Abstract
Application of four fluorescence techniques to the measurement of the passive ionic permeability in biomembrane was demonstrated with the examples in the investigation of sarcoplasmic reticulum vesicles, in which fluorescence technique has widely been employed as well as other techniques, e. g., radio isotope tracer method, volume change-light scattering method, and conductance measurement using artifitial planar bilayer membrane.

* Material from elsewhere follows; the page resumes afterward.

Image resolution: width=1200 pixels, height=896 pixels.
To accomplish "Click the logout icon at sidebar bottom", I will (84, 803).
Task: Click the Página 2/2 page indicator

First, the chlortetracycline method was described. The change in the amount of the intravesicular divalent cations can be followed by measuring the fluorescence of the dye, which increases upon binding to diamagnetic cations such as Ca2+ and Mg2+ on membrane surface. Secondly explained was the technique using anilinonaphthalenesulfonate, whose fluorescence change arises from its binding to the membrane that depends on the membrane surface potential, and indicates the change in the ionic compositions outside and inside the vesicles. Thirdly, application of the slow response of the potential-sensitive dyes was described. Permeability of ions can be determined from the amplitude and its dissipation rate of transmembrane diffusion potential due to ionic concentration gradient. Lastly, the fluorescence quenching method was shown to give the highest time resolution. The decrease of the fluorescence of the water soluble dyes entrapped in the vesicles due to the influx of ionic quenchers is analyzed to yield the ionic permeability of the vesicles.